I did built one similar to yours about one year ago. I used a Kanthal A-1 wire for the element, and Inswool (Kaowool equivalent) for insulation. The furnace was PID controlled with a Solid State Relay.

I did not respect the element max surface load and I melted it. But IIRC, the furnace was 1600W and able to reach 1100C in 10 min.

I am still unsure how to hold the element in my next furnace. I will use insulation boards inside. I saw someone coating his heating coil in order to prevent oxidation but I am not sure about the mixture of the refractory material...

Thanks for the maths, it will greatly help.

P.S. Where did you get your power controller ?


Thank you


----------



## Anonymous

I know that you squared the voltage in your formula, but the way it is wrote some may think you multiplied by 2 and divided by the watts.

Excellent post on furnaces, I am just end up building one of them.
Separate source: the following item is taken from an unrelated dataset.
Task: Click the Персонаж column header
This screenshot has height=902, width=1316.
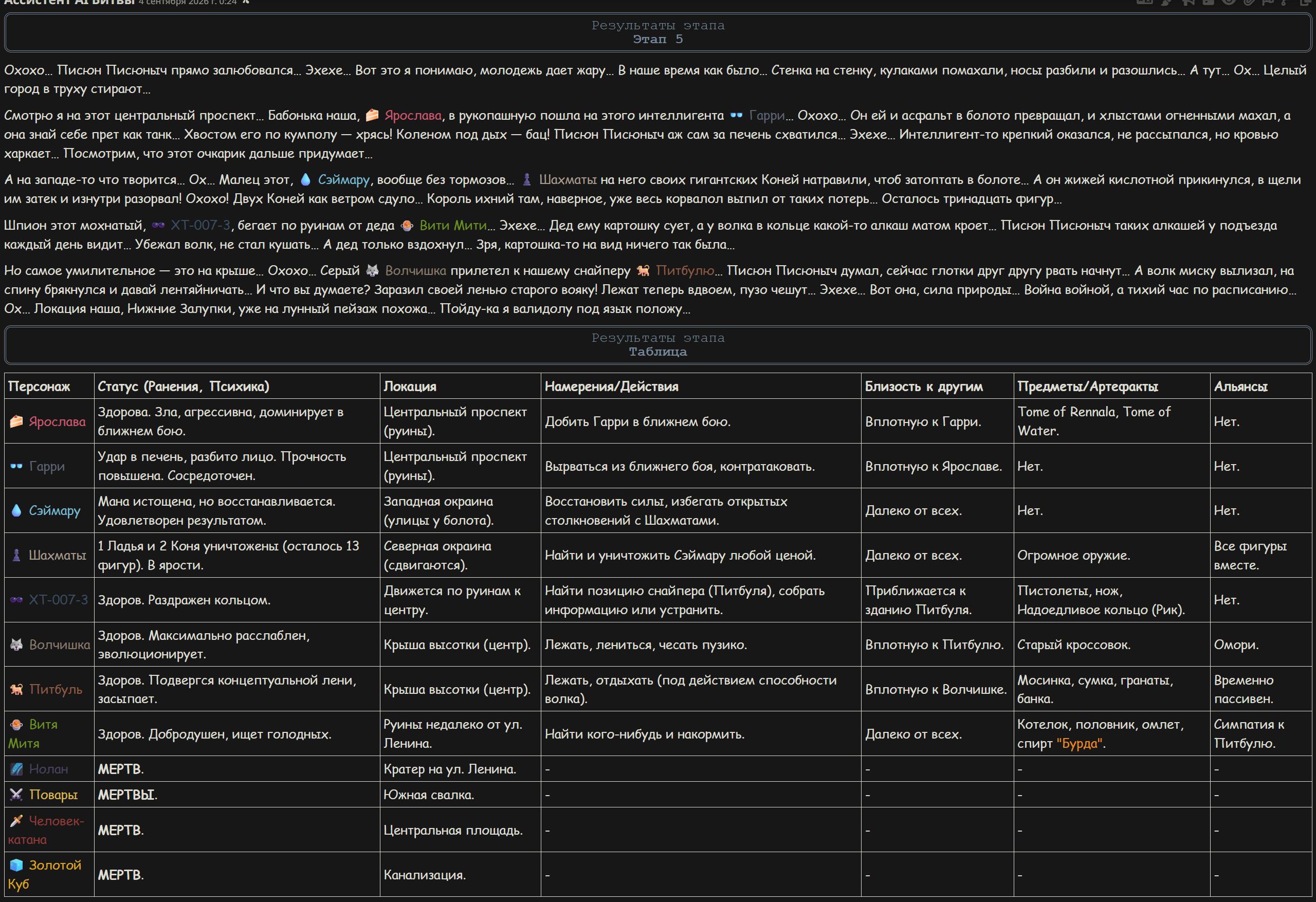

I was going to use a 10k heat pack for my elements 2 circiuts with sequencing. The heat pack are from old miller furnace.

Jim


----------



## Noxx

james122964 said:


> I know that you squared the voltage in your formula, but the way it is wrote some may think you multiplied by 2 and divided by the watts.



*Edited to ^2


----------



## rolynd

Noxx,
thanks for editing.
If you also use Kanthal wire for your next furnace it would be good if you place the element in some kind of grooves because when up at temperature it tends to sag if not supported.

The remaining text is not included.